Dave Grohl’s ‘Ethical Crisis’ Over Stadium Rock
Dave Grohl looked back on feeling “conflicted” when Nirvana became a stadium rock band, even though he’d rejected the concept from the earliest part of his career.
In an interview about his upcoming memoir The Storyteller, published on Oct. 5, the Foo Fighters leader told the BBC he’d come to terms with the concept of playing giant shows when he came back to the idea of sharing.
“It's the best seat in the house, you know?” he said. “When you play a song that everybody knows and you get everyone to sing along, it's a magical feeling. It really is a celebration of that sort of communal, tangible live experience that I think, as human beings, we really need.”

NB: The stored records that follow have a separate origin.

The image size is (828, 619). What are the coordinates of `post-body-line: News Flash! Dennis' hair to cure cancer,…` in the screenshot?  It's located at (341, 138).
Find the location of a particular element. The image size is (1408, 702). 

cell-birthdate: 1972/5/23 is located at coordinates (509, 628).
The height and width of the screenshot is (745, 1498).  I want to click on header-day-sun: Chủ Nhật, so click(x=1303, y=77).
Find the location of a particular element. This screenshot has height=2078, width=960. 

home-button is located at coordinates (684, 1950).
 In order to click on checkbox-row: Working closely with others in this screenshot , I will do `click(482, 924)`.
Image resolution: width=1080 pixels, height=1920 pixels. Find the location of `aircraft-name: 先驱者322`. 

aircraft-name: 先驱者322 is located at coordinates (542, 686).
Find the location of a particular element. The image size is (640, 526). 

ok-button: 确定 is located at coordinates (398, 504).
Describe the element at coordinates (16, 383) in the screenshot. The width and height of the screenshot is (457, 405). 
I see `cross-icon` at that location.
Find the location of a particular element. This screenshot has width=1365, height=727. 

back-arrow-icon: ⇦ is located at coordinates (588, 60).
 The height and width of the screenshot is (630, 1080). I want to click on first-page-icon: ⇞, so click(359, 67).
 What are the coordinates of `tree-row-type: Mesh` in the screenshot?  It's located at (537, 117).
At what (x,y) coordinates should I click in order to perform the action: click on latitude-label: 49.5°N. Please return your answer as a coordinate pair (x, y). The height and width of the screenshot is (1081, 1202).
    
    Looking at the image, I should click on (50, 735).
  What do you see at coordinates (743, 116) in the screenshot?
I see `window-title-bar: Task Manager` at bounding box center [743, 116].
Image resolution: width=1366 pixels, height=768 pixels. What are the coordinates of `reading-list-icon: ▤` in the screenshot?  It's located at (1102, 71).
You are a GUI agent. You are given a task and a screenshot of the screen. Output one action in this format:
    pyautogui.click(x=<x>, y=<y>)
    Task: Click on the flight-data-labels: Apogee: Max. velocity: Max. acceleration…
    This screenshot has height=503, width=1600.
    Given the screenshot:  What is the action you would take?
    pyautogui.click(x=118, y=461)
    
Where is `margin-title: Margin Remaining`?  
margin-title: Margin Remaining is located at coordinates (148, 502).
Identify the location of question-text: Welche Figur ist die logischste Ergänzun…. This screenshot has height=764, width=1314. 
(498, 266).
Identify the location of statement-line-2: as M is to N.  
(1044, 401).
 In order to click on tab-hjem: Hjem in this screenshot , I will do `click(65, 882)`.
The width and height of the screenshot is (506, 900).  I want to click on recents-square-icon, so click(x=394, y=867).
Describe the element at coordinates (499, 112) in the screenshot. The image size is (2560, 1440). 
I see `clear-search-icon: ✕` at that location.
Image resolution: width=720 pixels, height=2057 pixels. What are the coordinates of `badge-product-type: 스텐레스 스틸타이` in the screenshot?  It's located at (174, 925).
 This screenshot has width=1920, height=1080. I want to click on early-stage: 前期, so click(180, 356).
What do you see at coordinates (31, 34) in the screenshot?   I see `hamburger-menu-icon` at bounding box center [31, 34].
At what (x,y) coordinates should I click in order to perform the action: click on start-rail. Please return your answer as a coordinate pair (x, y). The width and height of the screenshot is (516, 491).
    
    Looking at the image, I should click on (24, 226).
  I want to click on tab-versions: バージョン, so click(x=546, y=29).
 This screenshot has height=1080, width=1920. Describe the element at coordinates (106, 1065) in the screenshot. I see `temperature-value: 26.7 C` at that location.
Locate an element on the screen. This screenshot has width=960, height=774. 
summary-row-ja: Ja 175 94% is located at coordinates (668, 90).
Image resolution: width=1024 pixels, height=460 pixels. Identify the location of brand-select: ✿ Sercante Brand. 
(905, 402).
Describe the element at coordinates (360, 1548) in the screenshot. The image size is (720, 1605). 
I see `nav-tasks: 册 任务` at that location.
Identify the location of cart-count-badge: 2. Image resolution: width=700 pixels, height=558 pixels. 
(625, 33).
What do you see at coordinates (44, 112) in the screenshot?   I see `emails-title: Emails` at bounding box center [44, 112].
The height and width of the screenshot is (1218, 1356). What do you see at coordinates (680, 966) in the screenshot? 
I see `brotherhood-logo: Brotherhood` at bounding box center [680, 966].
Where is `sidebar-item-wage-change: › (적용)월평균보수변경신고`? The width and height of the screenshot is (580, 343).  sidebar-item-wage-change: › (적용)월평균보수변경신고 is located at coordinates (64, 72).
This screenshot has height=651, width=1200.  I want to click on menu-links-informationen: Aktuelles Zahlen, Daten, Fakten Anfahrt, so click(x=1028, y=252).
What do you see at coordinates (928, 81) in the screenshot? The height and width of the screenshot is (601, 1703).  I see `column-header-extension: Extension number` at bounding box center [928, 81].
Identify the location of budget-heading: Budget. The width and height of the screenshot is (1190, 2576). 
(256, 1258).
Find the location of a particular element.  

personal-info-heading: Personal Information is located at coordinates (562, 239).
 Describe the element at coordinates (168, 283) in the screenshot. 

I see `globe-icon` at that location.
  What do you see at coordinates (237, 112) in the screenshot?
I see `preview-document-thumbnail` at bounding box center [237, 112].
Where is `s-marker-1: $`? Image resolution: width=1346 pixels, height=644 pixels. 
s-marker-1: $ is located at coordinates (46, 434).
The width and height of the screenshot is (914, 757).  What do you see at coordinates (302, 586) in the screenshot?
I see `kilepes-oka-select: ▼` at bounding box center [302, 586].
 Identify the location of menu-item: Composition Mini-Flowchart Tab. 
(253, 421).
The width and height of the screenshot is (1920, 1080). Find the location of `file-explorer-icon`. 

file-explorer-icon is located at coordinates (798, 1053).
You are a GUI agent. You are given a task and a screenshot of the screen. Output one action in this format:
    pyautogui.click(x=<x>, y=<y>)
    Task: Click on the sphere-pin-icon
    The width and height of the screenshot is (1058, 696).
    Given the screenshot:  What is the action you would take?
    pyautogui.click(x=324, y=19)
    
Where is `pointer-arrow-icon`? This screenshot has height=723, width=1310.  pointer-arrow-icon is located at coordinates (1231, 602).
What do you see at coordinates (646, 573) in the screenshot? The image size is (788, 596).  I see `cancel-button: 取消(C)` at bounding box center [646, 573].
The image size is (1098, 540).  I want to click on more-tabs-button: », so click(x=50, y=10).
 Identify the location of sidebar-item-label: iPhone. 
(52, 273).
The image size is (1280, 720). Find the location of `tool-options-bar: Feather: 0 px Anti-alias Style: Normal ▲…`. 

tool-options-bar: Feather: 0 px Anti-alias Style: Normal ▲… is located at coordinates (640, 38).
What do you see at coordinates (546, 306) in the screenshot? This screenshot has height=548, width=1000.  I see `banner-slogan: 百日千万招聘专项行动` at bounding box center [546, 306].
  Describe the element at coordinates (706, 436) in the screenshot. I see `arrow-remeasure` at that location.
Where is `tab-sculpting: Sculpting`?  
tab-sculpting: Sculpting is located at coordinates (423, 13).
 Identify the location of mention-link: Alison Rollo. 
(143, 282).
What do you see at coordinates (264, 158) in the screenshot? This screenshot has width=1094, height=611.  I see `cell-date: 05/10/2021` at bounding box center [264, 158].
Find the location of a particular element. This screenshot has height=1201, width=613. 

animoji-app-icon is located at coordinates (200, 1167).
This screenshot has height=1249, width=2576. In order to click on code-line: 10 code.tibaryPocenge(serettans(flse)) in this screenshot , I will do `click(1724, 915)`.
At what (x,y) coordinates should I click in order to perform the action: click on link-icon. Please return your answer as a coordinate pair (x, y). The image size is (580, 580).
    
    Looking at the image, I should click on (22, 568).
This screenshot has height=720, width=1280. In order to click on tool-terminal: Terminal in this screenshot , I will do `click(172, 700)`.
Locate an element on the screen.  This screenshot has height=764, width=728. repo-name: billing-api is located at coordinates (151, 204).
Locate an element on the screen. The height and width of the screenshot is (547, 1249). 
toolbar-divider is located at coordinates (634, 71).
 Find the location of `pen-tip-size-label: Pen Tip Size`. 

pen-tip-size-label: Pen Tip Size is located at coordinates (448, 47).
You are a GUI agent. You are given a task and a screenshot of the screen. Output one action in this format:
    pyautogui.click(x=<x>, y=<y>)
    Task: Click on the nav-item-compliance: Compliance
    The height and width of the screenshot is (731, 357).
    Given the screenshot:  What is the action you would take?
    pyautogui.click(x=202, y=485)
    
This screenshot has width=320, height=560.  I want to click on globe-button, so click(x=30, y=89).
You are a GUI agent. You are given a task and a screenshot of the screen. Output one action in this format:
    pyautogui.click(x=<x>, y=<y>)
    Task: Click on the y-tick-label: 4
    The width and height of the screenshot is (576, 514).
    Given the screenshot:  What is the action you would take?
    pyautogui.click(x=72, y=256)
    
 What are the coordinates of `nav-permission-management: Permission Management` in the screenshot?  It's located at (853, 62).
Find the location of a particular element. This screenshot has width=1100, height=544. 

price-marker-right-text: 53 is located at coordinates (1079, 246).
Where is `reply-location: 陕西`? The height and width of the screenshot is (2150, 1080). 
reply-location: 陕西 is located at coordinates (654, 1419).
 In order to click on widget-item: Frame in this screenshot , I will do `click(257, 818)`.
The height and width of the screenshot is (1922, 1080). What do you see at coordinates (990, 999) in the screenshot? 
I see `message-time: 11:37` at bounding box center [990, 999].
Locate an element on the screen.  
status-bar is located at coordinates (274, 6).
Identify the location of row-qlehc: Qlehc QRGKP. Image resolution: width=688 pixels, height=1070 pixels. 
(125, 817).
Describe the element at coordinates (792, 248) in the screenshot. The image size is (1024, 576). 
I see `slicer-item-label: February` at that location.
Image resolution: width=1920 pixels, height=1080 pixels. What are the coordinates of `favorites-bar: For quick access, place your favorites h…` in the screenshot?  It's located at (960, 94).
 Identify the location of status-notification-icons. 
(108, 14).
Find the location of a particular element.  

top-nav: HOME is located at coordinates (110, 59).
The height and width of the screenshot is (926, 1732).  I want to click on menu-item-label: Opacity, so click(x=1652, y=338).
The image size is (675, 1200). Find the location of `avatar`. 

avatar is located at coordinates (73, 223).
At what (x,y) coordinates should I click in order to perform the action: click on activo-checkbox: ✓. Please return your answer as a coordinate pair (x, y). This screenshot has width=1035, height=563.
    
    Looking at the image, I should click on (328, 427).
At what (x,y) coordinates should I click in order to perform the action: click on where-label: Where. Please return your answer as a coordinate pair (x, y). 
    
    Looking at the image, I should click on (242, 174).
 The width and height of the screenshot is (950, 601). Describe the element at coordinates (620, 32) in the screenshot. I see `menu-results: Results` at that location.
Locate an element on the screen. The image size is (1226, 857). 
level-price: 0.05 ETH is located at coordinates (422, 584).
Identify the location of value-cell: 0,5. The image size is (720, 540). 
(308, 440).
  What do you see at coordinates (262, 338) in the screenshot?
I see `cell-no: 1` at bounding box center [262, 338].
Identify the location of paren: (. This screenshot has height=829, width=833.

He continued: “As a child I had posters on my walls of Led Zeppelin, the Beatles, AC/DC and these huge stadium rock bands. To me, that was like this incredible fantasy. They seemed almost not human. Then the first time I saw a live band was a punk rock band in this tiny club in Washington. There were only 50 or 60 people there, and the songs were only a few minutes long. That was my introduction to live rock and roll – and there was something about the raw simplicity of it that made me think, ‘Oh, this is real.’ So I forgot about all of that stadium stuff.”
Grohl maintained that position as Nirvana became a world-class band, and recalled feeling as if he was on “rocky terrain” when their concert capacity grew. “You end up in this sort of conflicted ethical crisis,” he reflected. “But I'm one of those people that just wants to share everything with everybody, whether it's pain or joy, a song or a drink. So I think I finally got to the point where I came to terms with it and got really into it.”
On the subject of how the band dealt with sudden fame in their early 20s, he said: “I think each of us processed it in our different ways. Whenever I felt overwhelmed I would just go back to Virginia, where I grew up, and I'd have barbecues with friends and reconnect with my mother. That always seemed to ground me. But it's a lot for anyone to handle. Still to this day when I see a new artist that's becoming popular, my initial reaction is concern. It's not an easy thing to find your way through that unscathed.”